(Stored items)
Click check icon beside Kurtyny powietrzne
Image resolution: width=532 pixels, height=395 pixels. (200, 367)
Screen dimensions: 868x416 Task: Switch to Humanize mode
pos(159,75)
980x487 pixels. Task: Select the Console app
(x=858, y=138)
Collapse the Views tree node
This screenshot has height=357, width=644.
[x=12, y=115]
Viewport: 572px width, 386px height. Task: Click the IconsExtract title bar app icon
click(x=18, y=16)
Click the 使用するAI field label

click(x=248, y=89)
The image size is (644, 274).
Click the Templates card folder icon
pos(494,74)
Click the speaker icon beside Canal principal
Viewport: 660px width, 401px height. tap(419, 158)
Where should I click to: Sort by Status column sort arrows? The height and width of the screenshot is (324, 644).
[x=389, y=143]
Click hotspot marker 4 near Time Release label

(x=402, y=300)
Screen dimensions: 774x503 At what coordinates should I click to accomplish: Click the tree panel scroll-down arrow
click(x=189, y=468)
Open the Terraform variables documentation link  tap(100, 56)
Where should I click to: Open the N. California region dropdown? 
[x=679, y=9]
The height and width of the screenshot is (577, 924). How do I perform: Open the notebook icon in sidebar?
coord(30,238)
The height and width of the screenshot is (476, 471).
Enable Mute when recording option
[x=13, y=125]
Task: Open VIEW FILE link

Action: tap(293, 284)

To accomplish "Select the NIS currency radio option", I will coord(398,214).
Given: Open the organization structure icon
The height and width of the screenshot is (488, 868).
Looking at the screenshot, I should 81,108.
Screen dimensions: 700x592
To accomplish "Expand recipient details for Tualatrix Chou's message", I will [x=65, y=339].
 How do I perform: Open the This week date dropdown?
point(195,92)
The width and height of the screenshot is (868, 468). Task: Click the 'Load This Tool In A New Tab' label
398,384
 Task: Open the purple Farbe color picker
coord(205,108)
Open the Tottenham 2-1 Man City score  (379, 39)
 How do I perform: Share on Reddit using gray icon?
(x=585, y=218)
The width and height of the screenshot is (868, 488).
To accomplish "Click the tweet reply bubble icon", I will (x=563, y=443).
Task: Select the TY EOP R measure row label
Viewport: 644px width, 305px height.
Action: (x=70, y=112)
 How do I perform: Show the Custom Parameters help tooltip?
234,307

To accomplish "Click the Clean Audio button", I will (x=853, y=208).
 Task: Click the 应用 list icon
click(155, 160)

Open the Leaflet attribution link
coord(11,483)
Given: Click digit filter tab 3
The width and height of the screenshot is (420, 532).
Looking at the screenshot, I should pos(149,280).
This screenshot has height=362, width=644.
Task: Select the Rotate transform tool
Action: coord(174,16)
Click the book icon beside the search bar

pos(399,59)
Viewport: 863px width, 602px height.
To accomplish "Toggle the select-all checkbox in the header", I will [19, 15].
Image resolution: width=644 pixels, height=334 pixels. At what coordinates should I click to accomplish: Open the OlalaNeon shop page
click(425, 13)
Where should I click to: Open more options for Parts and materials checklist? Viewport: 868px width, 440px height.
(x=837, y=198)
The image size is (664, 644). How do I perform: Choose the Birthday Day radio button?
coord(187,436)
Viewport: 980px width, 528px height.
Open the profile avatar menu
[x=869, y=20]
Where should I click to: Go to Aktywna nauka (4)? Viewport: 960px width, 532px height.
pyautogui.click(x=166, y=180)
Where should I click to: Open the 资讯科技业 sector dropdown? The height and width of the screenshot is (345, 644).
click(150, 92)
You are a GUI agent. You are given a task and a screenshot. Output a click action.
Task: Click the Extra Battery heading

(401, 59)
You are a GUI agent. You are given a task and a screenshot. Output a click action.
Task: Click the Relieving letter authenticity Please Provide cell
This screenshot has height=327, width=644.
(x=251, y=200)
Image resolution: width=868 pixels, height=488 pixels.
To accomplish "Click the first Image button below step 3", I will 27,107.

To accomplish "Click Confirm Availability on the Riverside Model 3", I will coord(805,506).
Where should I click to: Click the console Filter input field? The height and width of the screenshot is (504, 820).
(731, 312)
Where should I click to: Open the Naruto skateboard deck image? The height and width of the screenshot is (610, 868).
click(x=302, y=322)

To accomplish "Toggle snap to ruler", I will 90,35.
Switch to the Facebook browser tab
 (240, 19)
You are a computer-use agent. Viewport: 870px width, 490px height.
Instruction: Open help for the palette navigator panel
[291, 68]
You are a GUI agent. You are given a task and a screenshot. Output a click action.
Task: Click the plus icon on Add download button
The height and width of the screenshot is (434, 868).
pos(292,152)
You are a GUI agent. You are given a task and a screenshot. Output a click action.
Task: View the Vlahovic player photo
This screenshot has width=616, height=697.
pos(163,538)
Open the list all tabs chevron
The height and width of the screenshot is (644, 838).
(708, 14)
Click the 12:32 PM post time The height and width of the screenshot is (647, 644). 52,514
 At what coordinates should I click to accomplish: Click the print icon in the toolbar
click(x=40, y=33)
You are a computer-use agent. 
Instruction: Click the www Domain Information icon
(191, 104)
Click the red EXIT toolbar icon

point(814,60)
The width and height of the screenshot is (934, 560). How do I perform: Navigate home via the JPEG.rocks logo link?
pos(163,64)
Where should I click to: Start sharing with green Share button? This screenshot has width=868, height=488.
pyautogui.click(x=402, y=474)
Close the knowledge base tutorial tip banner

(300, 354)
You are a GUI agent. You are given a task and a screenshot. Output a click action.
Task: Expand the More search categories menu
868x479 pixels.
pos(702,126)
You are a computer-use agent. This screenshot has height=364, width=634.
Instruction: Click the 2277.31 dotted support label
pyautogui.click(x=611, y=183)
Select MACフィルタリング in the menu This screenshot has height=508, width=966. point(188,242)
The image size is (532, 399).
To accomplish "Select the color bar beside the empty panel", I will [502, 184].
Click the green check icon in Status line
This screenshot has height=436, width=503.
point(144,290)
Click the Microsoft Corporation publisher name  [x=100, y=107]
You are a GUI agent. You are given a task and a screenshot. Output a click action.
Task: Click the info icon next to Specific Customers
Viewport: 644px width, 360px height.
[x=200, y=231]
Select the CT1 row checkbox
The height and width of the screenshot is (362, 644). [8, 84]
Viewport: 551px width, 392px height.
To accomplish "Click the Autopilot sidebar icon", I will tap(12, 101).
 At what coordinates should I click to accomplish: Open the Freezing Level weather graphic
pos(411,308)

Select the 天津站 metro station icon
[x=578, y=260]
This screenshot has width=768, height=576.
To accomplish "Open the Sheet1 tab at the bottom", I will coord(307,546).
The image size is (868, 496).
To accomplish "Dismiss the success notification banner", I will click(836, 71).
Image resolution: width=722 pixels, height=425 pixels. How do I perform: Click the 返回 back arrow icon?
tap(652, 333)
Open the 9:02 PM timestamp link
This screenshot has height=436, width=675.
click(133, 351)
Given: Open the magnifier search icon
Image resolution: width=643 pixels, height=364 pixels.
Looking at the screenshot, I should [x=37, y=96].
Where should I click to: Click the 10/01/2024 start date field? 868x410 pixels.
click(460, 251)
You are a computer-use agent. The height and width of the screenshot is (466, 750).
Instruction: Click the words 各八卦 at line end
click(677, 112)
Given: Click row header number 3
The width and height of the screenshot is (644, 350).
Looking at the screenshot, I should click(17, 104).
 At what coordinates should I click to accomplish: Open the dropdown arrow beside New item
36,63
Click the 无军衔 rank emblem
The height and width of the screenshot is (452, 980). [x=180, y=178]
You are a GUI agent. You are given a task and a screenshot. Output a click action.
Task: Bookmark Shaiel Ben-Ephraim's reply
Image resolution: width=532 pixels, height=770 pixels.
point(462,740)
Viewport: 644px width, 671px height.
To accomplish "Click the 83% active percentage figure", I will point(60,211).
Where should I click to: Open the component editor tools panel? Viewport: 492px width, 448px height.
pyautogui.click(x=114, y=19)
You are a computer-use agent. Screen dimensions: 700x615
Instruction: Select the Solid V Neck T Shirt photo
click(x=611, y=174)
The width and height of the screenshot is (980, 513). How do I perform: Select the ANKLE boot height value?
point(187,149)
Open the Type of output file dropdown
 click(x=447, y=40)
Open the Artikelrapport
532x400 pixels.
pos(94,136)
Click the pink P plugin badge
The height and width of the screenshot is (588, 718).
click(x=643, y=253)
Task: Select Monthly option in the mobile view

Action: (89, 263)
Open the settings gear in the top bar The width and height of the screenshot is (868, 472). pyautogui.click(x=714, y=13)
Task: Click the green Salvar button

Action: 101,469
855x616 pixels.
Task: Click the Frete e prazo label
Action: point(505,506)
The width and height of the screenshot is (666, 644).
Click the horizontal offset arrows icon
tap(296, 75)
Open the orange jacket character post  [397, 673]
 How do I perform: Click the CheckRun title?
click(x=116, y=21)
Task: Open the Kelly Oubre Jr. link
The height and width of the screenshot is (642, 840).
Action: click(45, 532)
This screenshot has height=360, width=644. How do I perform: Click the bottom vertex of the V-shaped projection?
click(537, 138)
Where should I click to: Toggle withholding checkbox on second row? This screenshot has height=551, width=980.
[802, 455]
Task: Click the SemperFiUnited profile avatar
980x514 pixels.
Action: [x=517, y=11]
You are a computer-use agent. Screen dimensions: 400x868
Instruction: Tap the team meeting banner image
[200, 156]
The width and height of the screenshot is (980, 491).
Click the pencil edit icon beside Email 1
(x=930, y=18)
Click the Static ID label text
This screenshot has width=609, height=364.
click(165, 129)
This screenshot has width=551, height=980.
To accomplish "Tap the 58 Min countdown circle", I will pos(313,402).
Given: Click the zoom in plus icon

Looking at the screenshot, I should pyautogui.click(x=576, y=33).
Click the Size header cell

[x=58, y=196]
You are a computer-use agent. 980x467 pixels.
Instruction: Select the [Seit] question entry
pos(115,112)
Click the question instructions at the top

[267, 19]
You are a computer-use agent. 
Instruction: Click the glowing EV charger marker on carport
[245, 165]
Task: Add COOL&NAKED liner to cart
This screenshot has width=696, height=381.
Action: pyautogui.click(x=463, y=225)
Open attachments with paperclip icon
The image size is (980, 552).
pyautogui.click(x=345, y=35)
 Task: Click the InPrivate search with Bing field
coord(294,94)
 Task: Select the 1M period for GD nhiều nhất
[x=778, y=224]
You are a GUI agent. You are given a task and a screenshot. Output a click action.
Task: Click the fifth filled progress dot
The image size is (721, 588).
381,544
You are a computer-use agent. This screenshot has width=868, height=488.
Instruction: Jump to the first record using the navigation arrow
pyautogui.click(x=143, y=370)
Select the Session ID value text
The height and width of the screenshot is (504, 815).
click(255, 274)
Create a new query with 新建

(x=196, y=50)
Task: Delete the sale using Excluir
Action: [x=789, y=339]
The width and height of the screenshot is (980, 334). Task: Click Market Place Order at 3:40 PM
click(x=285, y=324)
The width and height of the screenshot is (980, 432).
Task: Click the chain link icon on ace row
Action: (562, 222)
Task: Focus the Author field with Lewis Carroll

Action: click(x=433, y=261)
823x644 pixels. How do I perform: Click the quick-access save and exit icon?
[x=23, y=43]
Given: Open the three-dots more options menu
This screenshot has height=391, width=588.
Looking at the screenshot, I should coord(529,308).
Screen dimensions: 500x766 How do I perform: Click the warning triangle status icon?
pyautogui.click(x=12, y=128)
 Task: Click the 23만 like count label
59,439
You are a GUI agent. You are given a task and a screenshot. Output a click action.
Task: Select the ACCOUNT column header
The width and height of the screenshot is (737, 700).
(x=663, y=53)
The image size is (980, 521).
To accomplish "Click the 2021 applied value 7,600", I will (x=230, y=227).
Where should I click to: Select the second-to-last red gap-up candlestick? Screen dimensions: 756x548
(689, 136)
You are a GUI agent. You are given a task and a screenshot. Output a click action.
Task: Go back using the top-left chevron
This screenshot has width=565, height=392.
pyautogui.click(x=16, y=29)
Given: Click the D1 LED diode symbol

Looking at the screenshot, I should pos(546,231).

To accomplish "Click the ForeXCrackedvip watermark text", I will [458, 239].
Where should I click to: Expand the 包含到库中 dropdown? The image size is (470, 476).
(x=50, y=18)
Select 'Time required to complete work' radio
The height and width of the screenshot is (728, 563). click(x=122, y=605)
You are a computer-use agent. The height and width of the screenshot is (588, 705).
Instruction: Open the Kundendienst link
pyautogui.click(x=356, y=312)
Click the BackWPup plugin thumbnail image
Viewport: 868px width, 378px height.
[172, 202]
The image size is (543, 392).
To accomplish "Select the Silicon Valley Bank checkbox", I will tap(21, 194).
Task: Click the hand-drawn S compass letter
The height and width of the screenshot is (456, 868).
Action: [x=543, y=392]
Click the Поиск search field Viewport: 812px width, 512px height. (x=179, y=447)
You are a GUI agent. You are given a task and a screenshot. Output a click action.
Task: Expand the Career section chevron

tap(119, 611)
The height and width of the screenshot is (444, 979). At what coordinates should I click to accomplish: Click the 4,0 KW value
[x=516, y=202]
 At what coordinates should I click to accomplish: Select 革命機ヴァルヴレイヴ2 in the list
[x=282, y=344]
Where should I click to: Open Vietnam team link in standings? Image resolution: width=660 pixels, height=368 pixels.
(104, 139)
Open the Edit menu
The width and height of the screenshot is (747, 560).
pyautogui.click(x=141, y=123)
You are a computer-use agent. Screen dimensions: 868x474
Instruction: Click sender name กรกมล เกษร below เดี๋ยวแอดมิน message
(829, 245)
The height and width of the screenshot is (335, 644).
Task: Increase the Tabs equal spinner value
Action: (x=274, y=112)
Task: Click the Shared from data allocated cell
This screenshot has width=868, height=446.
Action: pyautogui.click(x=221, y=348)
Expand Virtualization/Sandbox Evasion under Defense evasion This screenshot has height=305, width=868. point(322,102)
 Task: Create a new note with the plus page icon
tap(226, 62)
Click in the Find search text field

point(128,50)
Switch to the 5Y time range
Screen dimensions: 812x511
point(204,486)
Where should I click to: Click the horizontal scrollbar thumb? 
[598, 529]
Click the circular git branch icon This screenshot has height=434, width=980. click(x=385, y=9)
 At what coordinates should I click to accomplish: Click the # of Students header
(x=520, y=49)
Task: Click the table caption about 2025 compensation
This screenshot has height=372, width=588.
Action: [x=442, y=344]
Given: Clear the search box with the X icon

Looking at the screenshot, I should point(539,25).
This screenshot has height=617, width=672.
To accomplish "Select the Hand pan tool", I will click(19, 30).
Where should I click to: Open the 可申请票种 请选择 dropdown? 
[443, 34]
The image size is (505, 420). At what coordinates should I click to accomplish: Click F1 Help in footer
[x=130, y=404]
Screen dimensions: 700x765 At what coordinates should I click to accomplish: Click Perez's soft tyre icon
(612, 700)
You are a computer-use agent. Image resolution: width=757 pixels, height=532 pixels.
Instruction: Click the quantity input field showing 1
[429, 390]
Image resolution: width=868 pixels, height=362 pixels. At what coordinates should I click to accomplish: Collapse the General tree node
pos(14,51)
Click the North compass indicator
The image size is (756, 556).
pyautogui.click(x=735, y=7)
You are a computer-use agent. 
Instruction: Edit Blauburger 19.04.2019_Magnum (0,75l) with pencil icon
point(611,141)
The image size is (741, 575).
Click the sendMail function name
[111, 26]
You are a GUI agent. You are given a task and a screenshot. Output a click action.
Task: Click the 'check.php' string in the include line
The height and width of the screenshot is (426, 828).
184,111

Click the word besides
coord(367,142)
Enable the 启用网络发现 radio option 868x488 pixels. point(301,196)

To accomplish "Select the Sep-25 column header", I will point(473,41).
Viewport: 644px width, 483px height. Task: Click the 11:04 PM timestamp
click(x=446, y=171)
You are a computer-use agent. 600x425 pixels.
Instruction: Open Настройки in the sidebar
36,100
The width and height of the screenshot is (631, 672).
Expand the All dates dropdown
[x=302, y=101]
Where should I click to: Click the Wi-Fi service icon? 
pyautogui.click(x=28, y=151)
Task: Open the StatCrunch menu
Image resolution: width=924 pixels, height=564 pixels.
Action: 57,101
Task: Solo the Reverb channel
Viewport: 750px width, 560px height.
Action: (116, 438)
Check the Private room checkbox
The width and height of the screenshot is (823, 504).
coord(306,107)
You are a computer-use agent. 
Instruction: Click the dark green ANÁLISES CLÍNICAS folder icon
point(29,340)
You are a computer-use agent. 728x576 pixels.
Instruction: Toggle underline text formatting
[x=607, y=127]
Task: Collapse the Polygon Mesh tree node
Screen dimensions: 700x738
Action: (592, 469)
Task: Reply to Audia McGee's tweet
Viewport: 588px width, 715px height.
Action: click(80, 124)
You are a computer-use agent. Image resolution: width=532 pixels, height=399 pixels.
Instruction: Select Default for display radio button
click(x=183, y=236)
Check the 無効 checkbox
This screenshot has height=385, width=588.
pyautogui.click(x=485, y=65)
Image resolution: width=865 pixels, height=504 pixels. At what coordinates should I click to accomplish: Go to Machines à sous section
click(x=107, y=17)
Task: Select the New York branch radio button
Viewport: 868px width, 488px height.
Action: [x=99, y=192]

-- Task instructions --
Leave out every line above except those from the line with "Where should I click to: Open the component" up to and including the line with "You are a computer-use agent. Screen dimensions: 400x868", and copy those exactly.

-- Output of the exercise --
Where should I click to: Open the component editor tools panel? Viewport: 492px width, 448px height.
pyautogui.click(x=114, y=19)
You are a computer-use agent. Screen dimensions: 700x615
Instruction: Select the Solid V Neck T Shirt photo
click(x=611, y=174)
The width and height of the screenshot is (980, 513). How do I perform: Select the ANKLE boot height value?
point(187,149)
Open the Type of output file dropdown
 click(x=447, y=40)
Open the Artikelrapport
532x400 pixels.
pos(94,136)
Click the pink P plugin badge
The height and width of the screenshot is (588, 718).
click(x=643, y=253)
Task: Select Monthly option in the mobile view

Action: (89, 263)
Open the settings gear in the top bar The width and height of the screenshot is (868, 472). pyautogui.click(x=714, y=13)
Task: Click the green Salvar button

Action: 101,469
855x616 pixels.
Task: Click the Frete e prazo label
Action: point(505,506)
The width and height of the screenshot is (666, 644).
Click the horizontal offset arrows icon
tap(296, 75)
Open the orange jacket character post  [397, 673]
 How do I perform: Click the CheckRun title?
click(x=116, y=21)
Task: Open the Kelly Oubre Jr. link
The height and width of the screenshot is (642, 840).
Action: click(45, 532)
This screenshot has height=360, width=644. How do I perform: Click the bottom vertex of the V-shaped projection?
click(537, 138)
Where should I click to: Toggle withholding checkbox on second row? This screenshot has height=551, width=980.
[802, 455]
Task: Click the SemperFiUnited profile avatar
980x514 pixels.
Action: [x=517, y=11]
You are a computer-use agent. Screen dimensions: 400x868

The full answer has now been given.